Nice. I'm making a mirror frame out of old barnwood, so no staining required. Thanks for the pocket hole idea. I wasn't sure how to join and was just going to pin nail it all to the wall like my barnwood trim is. Now I just have to find someone with one that I can borrow. Cool that you are also in the Calgary area and like good music ;)
Thanks man. I’m gonna borrow ur idea and frame mine tomorrow exactly the same.
This is fantastic. Where did you order your mirror my good man?
If you used miters on the joints you could rabbit everything and no need for the router ?
What size screws are you using? ty
Hi! In the future, could you put a list of everything you use in your description? The mirror looks beautiful!! Thank you for the video.
How do you determine the measurements? I have two mirrors that are different sizes.
lol. He left out that part. SMH
great job
Looks great
Thank you!!
I like your electrician's torpedo level. I have one myself.
I would say a half lap joint would be far stronger and you get a huge gluing surface. Plus its an easy joint, you can make the rails fit between the stiles like a true shaker style and not worry about the router hitting a pocket screw.
Where do u get a mirror like that? One thats not the same price for a mirror already framed
Would dowels work for the joints, i don't have a kreg jig ?
Hell yeah! Dowel joinery would be great!
Thanks for the quick reply, looking to make this as a christmas gift.
@@jessicamorgan2928 YOU CAN DO IT JESSICA!! I have total faith in you
Exactly what I was looking for! Thanks my man
Is that a actual heavy mirror?? or one of those flexible hang on the door mirrors??
Thank you so much for inspiring me to build this.
I have a question, what can i do if i dont have a router?
You could take the bulk of the rabbets out with a circular saw and a straight edge, then use a chisel to take out the corners where the saw blade can't reach without overcutting!
What size mirror is this ?
Did you have to put that racking noise!
@WildRoseDIY What size length pocket screws did you end up using to join the 1x4's ?
i always use 1-1/4" screws on lumber that is 3/4" thick.... be sure the pocket hole drilling jig is adjusted for 3/4" thickness... pratice with some scrap pieces while adjusting & run a screw in and join a scrap piece. make sure a screw dont poke thru your project....n old saying was ; the proof is in the pudding. good luck
BROOOOOOOOOTHERRRRRRRRRRRRRRRR
quieter background music would be awesome.
What are the dimensions of this mirror?
can you put a link for the mirror clasps? brand and name etc?
Hi Elizabeth!

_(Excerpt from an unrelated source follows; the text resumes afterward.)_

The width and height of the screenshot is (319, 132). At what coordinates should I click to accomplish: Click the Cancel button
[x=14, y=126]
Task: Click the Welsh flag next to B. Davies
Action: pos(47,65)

These are the ones I picked up locally here in Canada. Any big box store will be able to point you in the right direction. Or search "Glazier Points" on amazon!
www.homedepot.ca/product/paulin-glazier-point/1000164657
Lots of good advice here, but I question that saw-tooth picture hanger gizmo that you're expecting to support the weight of the mirror and frame long term. It's extra problematic because if/when it fails, most likely the mirror breaks when it hits the floor.
I used screws instead of the included nails and so far its still hanging there!
I used a French cleat when I hung my bathroom mirror. About as sturdy as it gets!
Agreed, not worth the rsik of 7 yrs bad luck!
I SEE A Communication disk
3:55 lies an evil bug
8:28 why would you wait until its finish to see if it actually fits?
Because I did the main build a town over from where the actual mirror was, and I didn't want to take the risk my putting the mirror in the back of my truck. And if I needed to make any adjustments with a chisel, I could do it whenever as my girlfriend was not too worried about what the back looked like.
@@wildrosediy7058 makes since.
What an awful bodged-up, cheap-jack job. Is that what you call safe? Stevie Wonder could've done better.
Hey man, I hope that whatever is going on in your life gets better.